By July 2023, the Saskatchewan Health Authority (Chapter 25) had made little progress on addressing the recommendations we first made in 2017 about overseeing contracted special-care homes. The Saskatchewan Health Authority contracts with private-sector operators for 15 special-care homes in Saskatoon and surrounding area. Special-care homes continue to not meet established performance measures and service expectations related to quality of care. For example, the number of residents on antipsychotic drugs without a diagnosis has not met expectations. This is often an indicator that special-care home staff chemically manage their residents. Not taking timely actions to address non-compliance can negatively impact special-care home residents’ quality of life.
Sick leave also continues to increase at the Saskatchewan Health Authority (Chapter 24), with actual sick time reaching about 13.4 sick days per employee in 2022–23. The Authority neither monitors actions taken by managers to work with those employees with excessive absenteeism nor sufficiently analyzes and identifies strategies to address employee absenteeism. Excessive employee absenteeism can impact employee well-being, costs, and quality of health services delivered to the public.
Our Office’s mission to promote accountability and better management of public resources, while preserving our independence, provides legislators and the public with an independent assessment of the Government’s use of public resources. We do this through our audit work and publicly reported results, along with our mutual involvement with legislative committees charged with reviewing our Reports.
All prior reports are available here for your reference.

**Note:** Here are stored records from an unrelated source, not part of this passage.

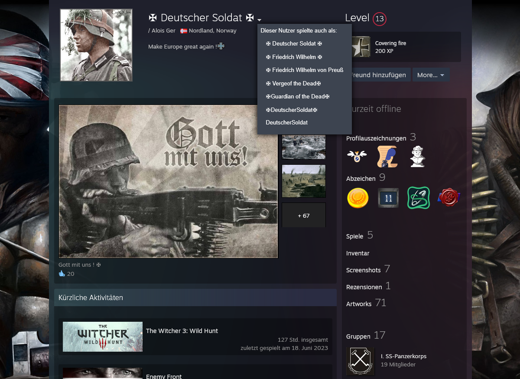Select the scroll and quill profile award
The height and width of the screenshot is (379, 520).
click(x=387, y=157)
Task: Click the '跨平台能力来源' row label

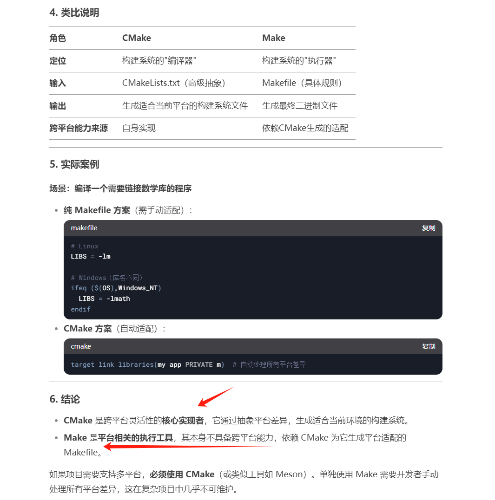Action: coord(79,128)
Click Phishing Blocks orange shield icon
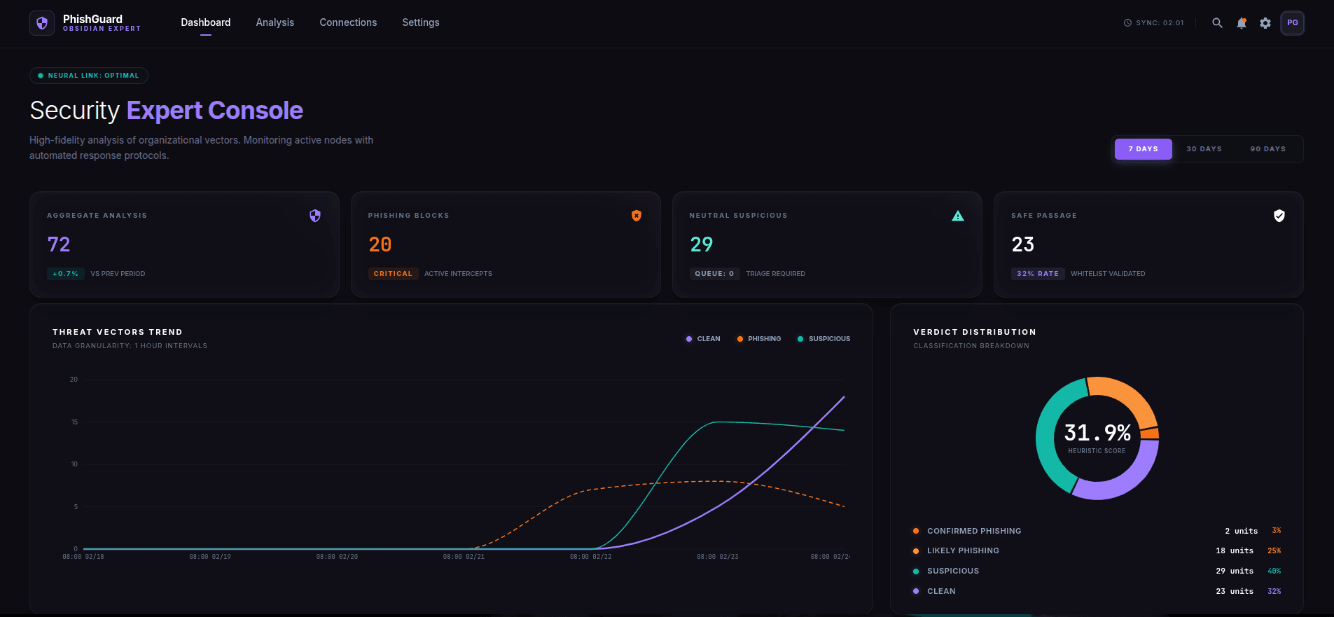 pyautogui.click(x=636, y=216)
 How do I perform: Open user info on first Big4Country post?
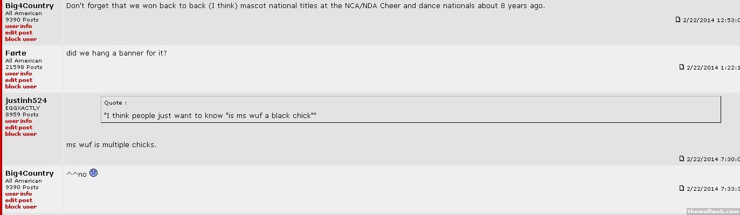pos(18,26)
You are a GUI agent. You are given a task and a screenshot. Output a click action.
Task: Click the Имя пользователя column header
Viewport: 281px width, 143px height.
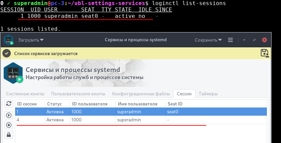(x=137, y=104)
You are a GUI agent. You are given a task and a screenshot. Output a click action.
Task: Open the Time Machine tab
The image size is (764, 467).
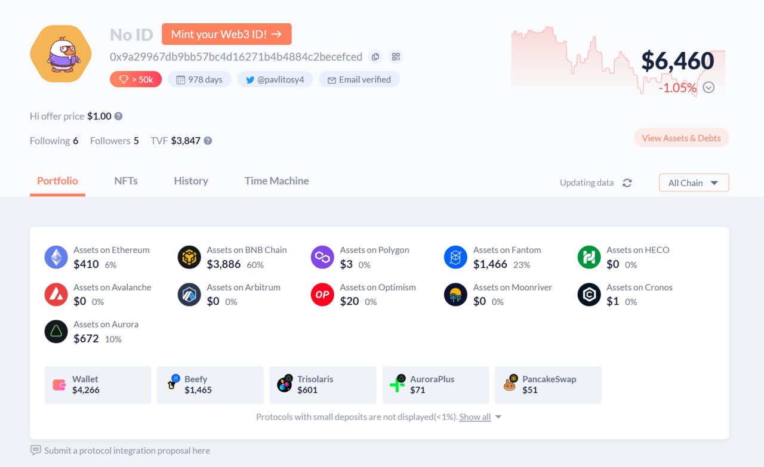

Our Office continuously values the cooperation from the staff and management of government agencies, along with their appointed auditors, in the completion of the work included in this Report. We are grateful to the many experts who shared their knowledge and advice during the course of our work.
We also appreciate the ongoing support of the all-party Standing Committees on Public Accounts and on Crown and Central Agencies, and acknowledge their commitment in helping to hold the Government to account. Our Office remains focused on serving the Legislative Assembly and the people of Saskatchewan.
As Provincial Auditor, I am honoured to lead the Office, and our team of professionals. I am truly proud of their diligence and commitment to quality work. Our team’s steadfast professionalism helps us fulfill our mission—to promote accountability and better management by providing legislators and Saskatchewan residents with an independent assessment of the Government’s use of public resources.